Summit has several machine learning strategies available for optimisation, as well as some more naive ones.
All strategies have a similar API. They are instantiated by passing in a ~summit.domain.Domain
. New reaction conditions are requested using the suggest_experiments method which, potentially, takes results from previous reactions.
Bayesian optimisation (BO) is an efficient way to optimise a wide variety of functions, inculding chemical reactions. In BO, you begin by specifying some prior beliefs about your functions. In many cases, we start with an assumption that we know very little. Then, we create a probabilistic model that incorporates this prior belief and some data (i.e, reactions at different conditions), called a posterior. In reaction optimisation, this model will predict the value of an objective (e.g., yield) at particular reaction conditions. One key factor is that these models are probabalistic, so they do not give precise predictions but instead a distribution that is sampled.
With the updated model, we use one of two classes of techniques to select our next experiments. Some BO strategies optimise an acquisition function, which is a function that takes in the model parameters and some suggested next experiement and predicts the quality of that experiment. Alternatively, a deterministic function can be sampled from the model, which is then optimised.
Illustration of how acquisition functions eanble BO strategies to reduce uncertainty and maximise objective simulataneously. Dotted line is actual objective and solid line is posterior of surrogate model. Acquisition function is high where objective to be optimal (exploration) and where there is high uncertainty (exploitation). Adapted from Shahriari et al.To learn more about BO, we suggest reading the review by Shahriari et al.

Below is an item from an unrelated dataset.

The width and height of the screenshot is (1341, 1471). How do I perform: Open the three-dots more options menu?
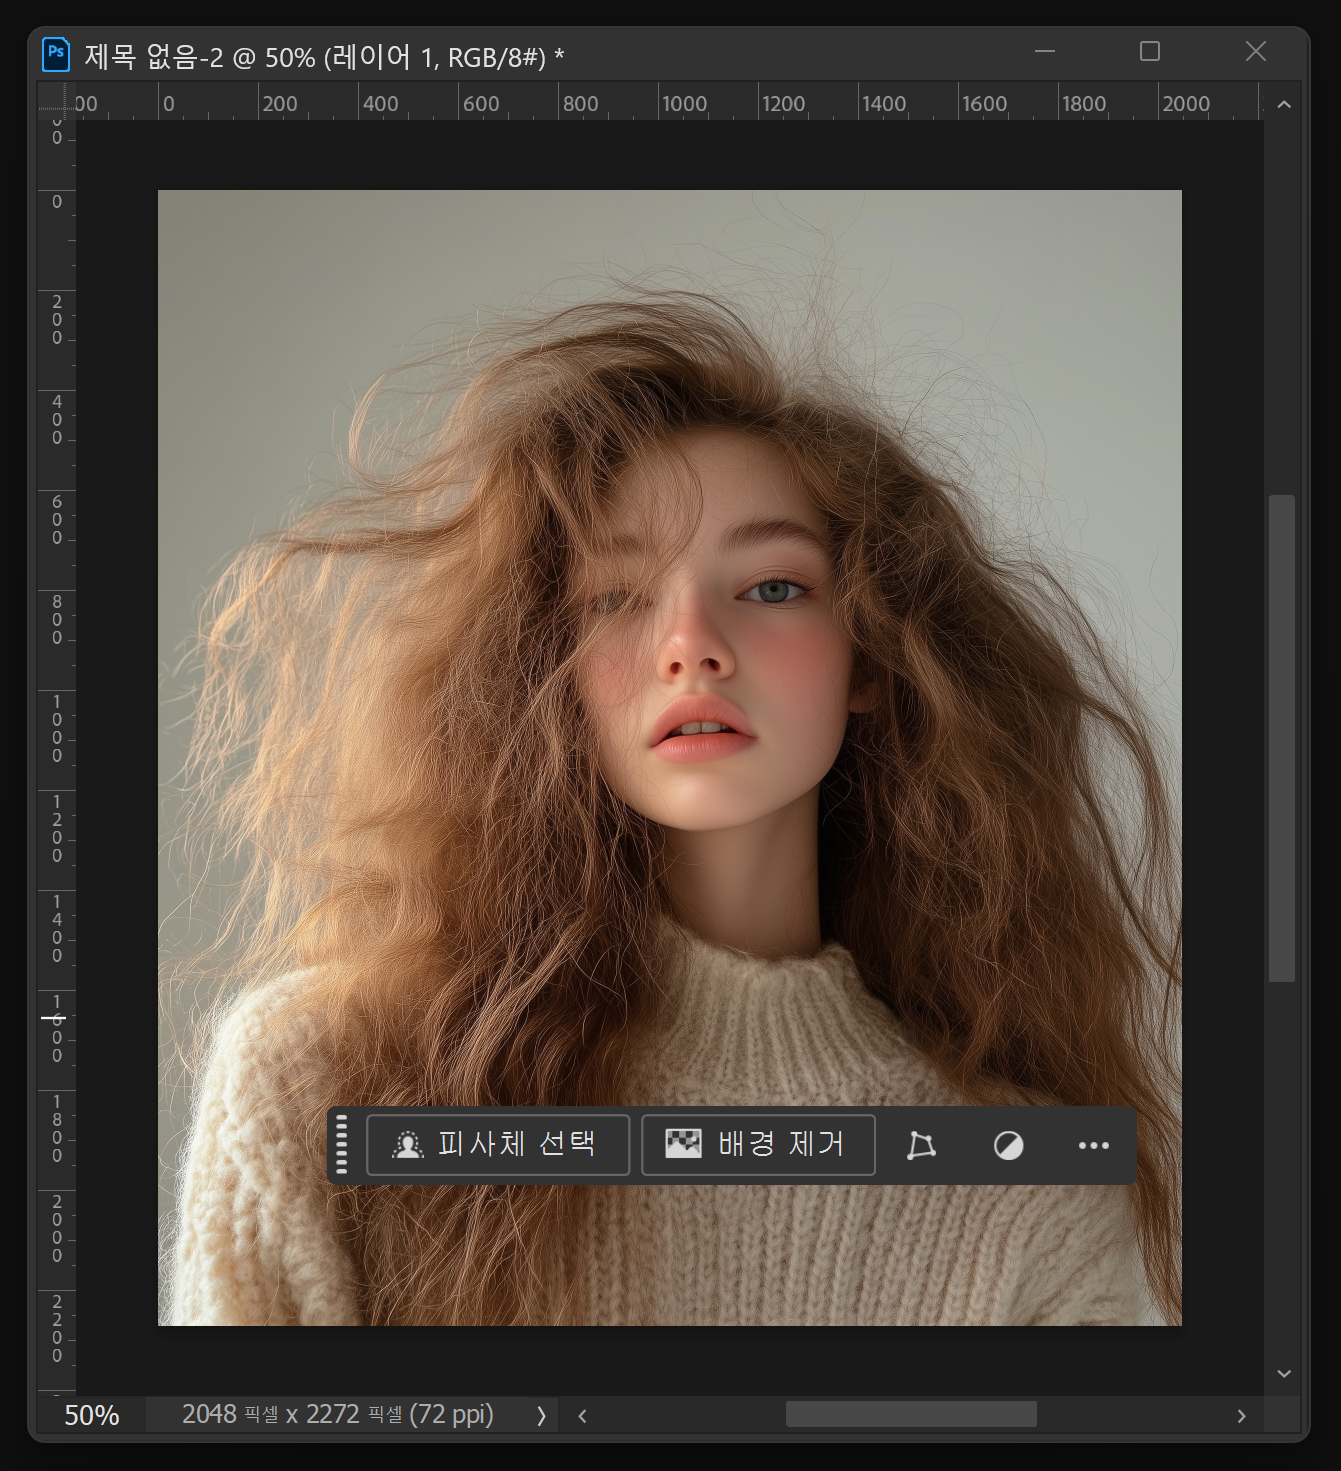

The BO strategies available in Summit are:
summit.strategies.tsemo.TSEMO
summit.strategies.sobo.SOBO
summit.strategies.MTBO
summit.strategies.ENTMOOT
Reinforcement learning (RL) is distinct because it focuses on creating a custom policy for a particular problem instead of a model of the problem. In the case of reaction optimisation, the policy directly predicts the next experiment(s) should be given a history of past experiments. Policies are trained to maximise some sort of reward, such as achieving the maximum number of yield in as few experiments possible.
For more information about RL, see the book by Sutton and Barto or David Silver's course.
summit.strategies.deep_reaction_optimizer.DRO
summit.strategies.neldermead.NelderMead
summit.strategies.random.Random
summit.strategies.random.LHS
summit.strategies.snobfit.SNOBFIT
summit.strategies.factorial_doe.FullFactorial